BarbarianMum · 22/02/2015 10:22

Ds2 does this. It helps the other child with his maths and it teaches ds2 to break down the problem into little steps and explain it clearly. This helps his maths too.

Similar situation with listening partners. Ds2 often knows the 'right' answer but is a crap listener. His partner is maybe less often correct but has lots of ideas and plenty to say. He demands she explain things logically, she demand he shuts up for 2 minute and listens to someone else's views for a change.

There is a temptation in these situations to assume the more academic of the children is the one doing all the giving but that's rarely the case.

nochocolateforlentteacake · 22/02/2015 10:25

There is a learning theory - I did a psy degree a million years ago, so forgive me for being rusty - that a good way for kids to learn is for them to explain things to other children. Its the same for adults - to see if you really have remembered something correctly, try explaining it so someone else.

Strictly1 · 22/02/2015 10:36

How do you know that she is being used a TA? Did your five year old say that or did she say she helped another child and you added your own twist to it? You come across as rude tbh. If you don't think your child is being stretched, make an appointment and discuss it rather than making snarky statements that undervalue the hard work that TAs do.

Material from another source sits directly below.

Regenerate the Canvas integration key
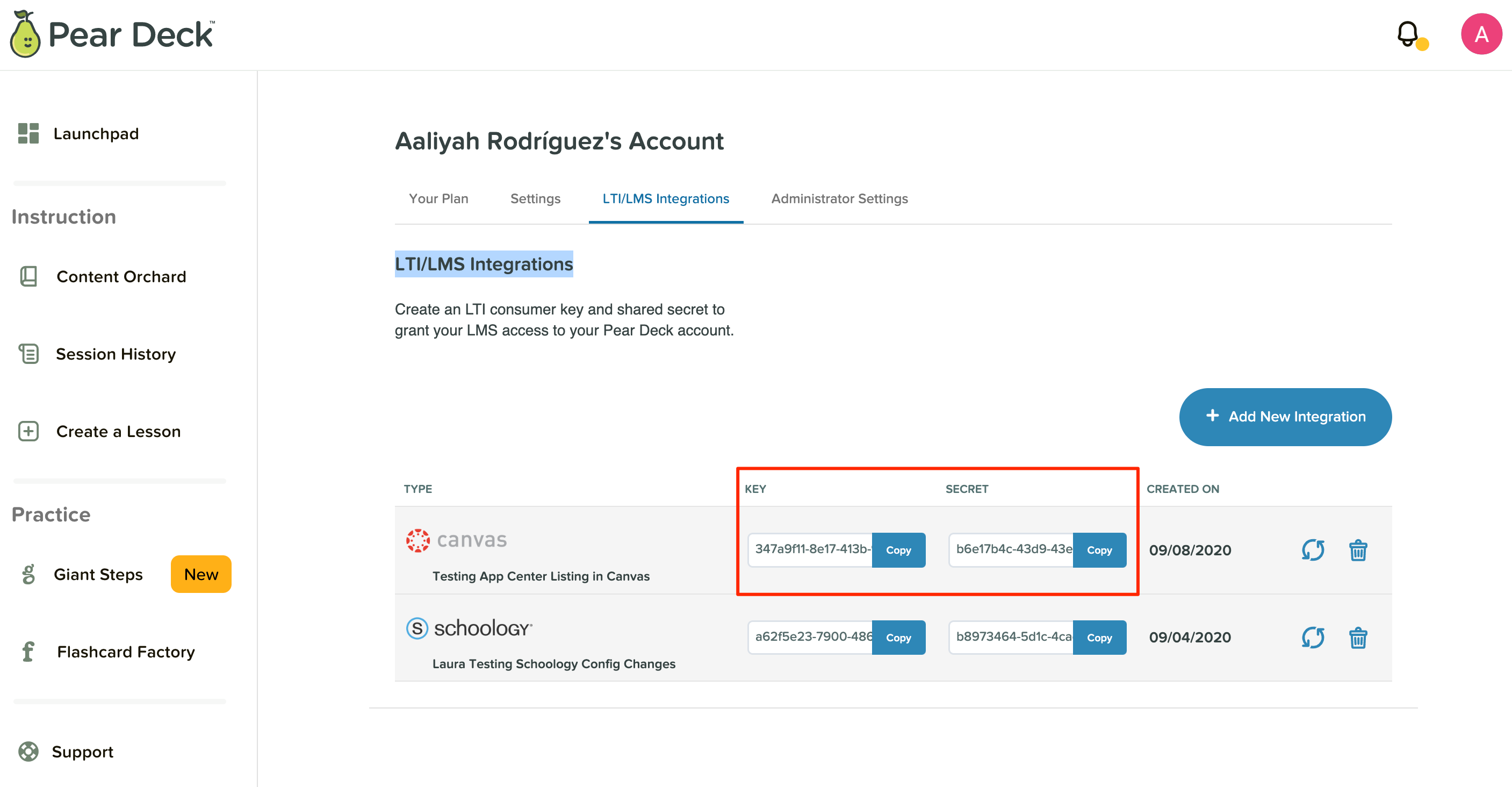The image size is (1512, 787). click(x=1313, y=550)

dotdotdotmustdash · 22/02/2015 10:59

It's a concept that's been used in training situations for many years. See one - Do one - Teach one. Peer help and peer marking is a very valuable tool, even for little children.

x2boys · 22/02/2015 11:05

Is this where we get all the stealth boasts about everybodys exceptionally bright children having to help those less able ? I see its happening already!

Strictlyison · 22/02/2015 11:10

I will give you an example - this happened in my son's class, in year 3. The class had to learn a difficult poem by heart (Jabberwocky) which is a nonsense poem by Lewis Carroll. In his class there's a little boy whose parents don't speak English much, and the boy struggles with behaviour and learning. A little girl in DS' class took it upon her to help the boy, she coached him until he learned the poem - helping the teacher at the same time, obviously. The little girl received a merit certificate (together with the little boy) and a special letter was sent to her home to mark the fact that she was being very helpful. Her parents were obviously very proud, and would have never ever thought or said 'I don't want my precious DD to be a TA'. So in short, you are being very, very unreasonable.

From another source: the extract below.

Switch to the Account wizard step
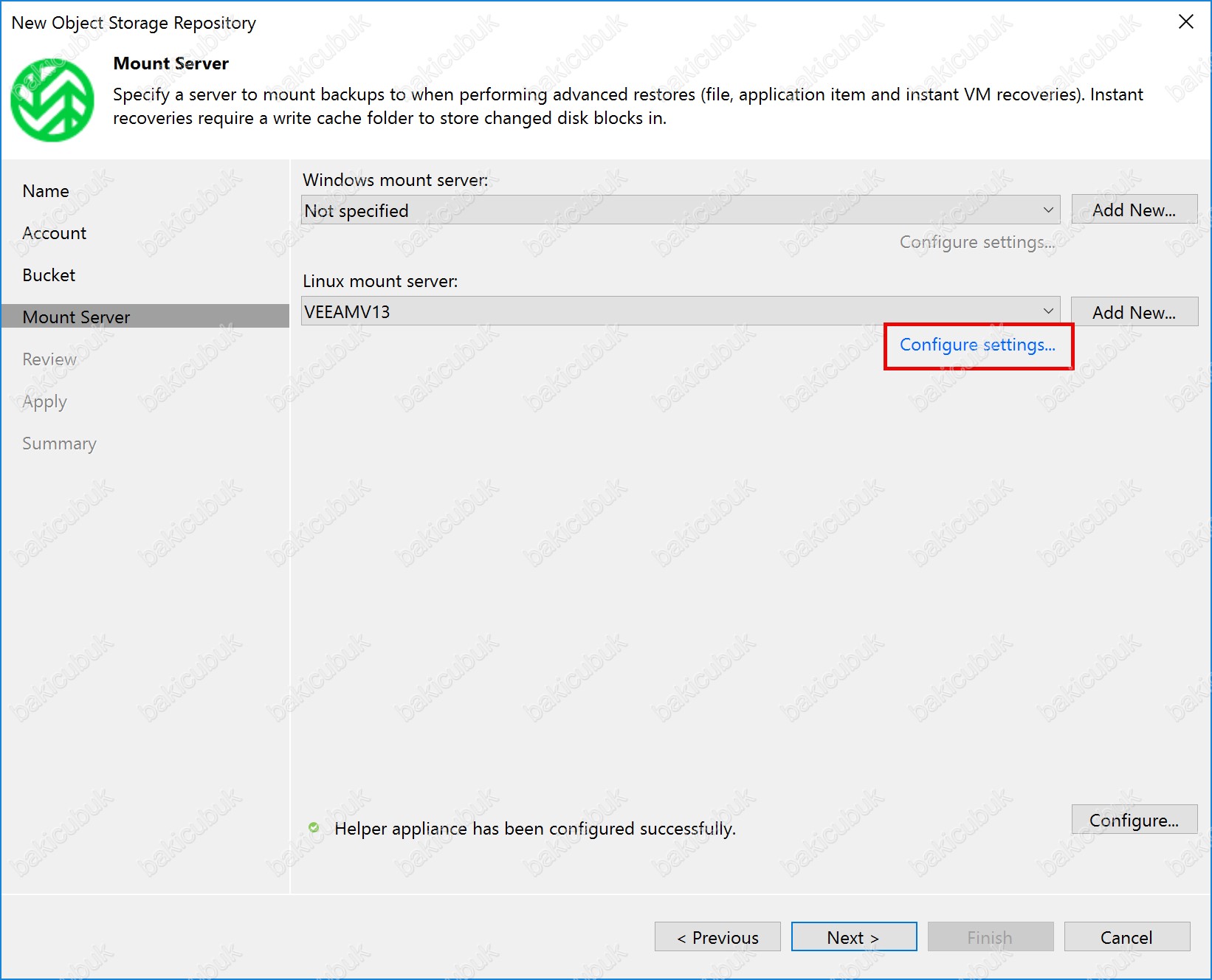The width and height of the screenshot is (1212, 980). [55, 233]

KleineDracheKokosnuss · 22/02/2015 11:15

YANBU. I have a similar experience as RunAway. If you DD needs to consolidate knowledge - yes, explaining to someone else is helpful. But if she can already do it with ease, she should be getting extension work.

blendedfamilygrinch · 22/02/2015 11:15

Agree with pp's - there is a HUGE difference between helping a peer & being a TA. You would NBU to ask the teacher how your dd helping other children is beneficial for your dd & how else she plans to stretch your dd. You would BU to storm in talking about your dd being used as a TA

Hakluyt · 22/02/2015 11:17

" Even a very able five year old has insufficient numeracy and literacy skills to make an effective TA"

Just noticed this line in the OP. Really made me Grin. And I'm sure any TA reading it woild find it incredibly reassuring!

Clutterbugsmum · 22/02/2015 11:51

Your child is not being used as a TA, but is helping another child. It may be your child is able to explain in a way the child understands.

My eldest dd has a boy in her year group who can be and has always been a bit disruptive. He is the complete opposite to her but for some reason he is always better behaved, concentrates better if he is seated with my DD.

Her teacher has said this year that she does not understand the relationship between them, as dd1 can tell him to do whatever required and he does it with no problems where as if anyone else told him to do XYZ he would kick off. I have always taken the view as long as it not hindering DD1 and it's not, then I don't have an issue with it.

And by DD1 'helping' him he is learning better, his levels have come up to where they should be.